____ Records shown
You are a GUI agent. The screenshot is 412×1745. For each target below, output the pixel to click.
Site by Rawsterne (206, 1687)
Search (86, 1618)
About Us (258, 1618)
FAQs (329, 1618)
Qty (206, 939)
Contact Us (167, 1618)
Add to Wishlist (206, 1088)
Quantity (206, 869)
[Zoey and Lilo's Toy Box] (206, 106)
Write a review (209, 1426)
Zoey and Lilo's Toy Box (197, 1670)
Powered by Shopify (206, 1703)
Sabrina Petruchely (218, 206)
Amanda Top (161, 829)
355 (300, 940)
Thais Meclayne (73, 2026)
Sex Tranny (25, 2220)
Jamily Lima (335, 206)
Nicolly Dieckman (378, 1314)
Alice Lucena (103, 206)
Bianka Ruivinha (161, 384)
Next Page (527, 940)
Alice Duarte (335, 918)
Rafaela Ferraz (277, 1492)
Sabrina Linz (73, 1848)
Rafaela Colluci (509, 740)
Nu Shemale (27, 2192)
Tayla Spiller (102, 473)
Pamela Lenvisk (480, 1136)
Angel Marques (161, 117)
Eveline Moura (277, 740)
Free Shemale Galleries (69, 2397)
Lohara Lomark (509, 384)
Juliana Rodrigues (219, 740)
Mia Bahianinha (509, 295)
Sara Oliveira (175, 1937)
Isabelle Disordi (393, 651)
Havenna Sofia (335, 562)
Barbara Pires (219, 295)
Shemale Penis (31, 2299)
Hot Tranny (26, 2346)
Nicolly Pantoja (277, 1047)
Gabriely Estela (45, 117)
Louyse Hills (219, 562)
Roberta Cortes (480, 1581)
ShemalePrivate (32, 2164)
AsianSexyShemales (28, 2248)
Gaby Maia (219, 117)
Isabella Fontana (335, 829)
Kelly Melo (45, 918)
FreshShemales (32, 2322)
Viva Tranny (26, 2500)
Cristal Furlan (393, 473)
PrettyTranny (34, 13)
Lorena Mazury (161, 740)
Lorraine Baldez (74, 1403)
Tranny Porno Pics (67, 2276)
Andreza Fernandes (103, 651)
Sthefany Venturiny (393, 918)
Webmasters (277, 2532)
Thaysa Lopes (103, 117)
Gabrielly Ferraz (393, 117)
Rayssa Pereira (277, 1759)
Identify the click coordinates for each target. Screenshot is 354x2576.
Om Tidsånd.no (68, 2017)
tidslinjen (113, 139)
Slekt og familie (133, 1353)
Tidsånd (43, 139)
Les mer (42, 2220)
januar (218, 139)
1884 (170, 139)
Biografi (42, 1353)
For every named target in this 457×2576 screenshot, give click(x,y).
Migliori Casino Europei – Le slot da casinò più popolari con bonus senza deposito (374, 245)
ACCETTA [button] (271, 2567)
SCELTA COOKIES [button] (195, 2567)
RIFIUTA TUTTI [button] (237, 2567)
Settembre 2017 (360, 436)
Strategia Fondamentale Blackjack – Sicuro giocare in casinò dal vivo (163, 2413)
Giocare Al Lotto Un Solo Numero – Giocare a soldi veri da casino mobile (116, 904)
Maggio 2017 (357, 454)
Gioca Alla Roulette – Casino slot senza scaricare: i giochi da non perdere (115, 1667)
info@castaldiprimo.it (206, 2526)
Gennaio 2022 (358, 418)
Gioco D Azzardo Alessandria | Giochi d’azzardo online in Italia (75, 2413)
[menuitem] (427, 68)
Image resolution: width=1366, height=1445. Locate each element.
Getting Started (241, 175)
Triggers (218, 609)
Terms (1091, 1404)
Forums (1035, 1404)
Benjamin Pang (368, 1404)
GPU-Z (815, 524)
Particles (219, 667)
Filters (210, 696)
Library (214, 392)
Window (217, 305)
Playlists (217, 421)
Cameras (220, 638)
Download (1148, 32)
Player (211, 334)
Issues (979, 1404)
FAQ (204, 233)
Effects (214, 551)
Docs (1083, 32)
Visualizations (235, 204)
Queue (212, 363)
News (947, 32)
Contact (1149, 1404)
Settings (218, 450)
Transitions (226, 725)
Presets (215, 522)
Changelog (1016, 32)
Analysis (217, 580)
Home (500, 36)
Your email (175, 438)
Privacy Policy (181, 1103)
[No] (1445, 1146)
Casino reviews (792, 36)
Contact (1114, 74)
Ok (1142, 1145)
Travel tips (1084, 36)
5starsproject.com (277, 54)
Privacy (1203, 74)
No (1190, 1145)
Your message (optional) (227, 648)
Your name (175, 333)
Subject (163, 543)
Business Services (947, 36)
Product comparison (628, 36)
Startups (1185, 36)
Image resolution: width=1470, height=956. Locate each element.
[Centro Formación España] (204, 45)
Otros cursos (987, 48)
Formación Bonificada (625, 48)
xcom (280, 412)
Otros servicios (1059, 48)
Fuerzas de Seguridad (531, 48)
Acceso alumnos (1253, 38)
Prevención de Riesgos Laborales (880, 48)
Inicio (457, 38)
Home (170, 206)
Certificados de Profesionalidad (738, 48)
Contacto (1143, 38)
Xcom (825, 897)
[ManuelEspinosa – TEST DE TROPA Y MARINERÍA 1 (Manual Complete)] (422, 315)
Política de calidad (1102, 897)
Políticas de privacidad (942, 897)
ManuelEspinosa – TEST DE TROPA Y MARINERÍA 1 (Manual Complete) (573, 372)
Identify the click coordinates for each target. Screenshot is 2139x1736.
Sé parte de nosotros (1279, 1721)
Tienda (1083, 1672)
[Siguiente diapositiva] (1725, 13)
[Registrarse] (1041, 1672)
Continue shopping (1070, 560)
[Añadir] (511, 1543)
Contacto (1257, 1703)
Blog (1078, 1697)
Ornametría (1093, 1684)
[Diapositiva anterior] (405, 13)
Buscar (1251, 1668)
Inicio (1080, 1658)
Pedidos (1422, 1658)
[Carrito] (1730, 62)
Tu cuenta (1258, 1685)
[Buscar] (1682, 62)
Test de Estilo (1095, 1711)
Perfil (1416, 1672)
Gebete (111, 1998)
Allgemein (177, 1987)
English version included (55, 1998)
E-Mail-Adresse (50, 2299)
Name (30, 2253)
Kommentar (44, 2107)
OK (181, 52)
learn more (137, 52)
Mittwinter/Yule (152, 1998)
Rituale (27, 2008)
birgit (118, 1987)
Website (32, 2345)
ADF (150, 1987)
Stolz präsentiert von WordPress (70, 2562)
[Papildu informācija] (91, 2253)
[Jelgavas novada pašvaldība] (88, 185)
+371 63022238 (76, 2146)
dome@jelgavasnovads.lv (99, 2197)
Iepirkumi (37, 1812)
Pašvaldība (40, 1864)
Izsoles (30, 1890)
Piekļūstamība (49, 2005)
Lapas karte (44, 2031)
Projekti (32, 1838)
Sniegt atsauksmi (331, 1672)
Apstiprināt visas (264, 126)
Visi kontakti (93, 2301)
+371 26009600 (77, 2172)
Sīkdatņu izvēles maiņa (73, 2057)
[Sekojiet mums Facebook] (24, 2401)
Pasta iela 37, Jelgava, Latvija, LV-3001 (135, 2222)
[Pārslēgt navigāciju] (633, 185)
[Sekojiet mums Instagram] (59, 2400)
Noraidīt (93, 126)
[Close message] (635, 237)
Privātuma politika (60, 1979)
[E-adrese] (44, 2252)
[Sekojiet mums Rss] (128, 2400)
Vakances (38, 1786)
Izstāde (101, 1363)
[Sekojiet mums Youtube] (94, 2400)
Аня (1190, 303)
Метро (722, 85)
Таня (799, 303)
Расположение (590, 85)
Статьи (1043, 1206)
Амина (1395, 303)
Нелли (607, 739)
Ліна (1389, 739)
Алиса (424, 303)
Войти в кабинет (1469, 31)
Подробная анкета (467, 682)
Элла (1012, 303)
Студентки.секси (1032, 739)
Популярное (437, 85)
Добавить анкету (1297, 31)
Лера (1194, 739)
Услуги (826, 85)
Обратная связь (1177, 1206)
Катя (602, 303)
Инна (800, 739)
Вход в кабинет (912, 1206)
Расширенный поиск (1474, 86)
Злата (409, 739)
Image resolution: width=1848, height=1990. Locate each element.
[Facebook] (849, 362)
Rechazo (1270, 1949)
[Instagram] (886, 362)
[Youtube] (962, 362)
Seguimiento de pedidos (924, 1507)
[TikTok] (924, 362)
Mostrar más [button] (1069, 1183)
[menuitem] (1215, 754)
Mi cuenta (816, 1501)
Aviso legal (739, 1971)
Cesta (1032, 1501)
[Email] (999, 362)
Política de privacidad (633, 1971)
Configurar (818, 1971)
________
_What is needed_:
Wherever a line of the entries holds the string "target", copy that line.

_Solved problem_:
You are a GUI agent. The screenshot is 412×1745. For each target below, output the pixel to click.
Identify the click coordinates for each target. Screenshot is 354x2576.
For every named target in this 457×2576 screenshot, give click(x,y).
Identify the click coordinates for each target. Screenshot is 2139x1736.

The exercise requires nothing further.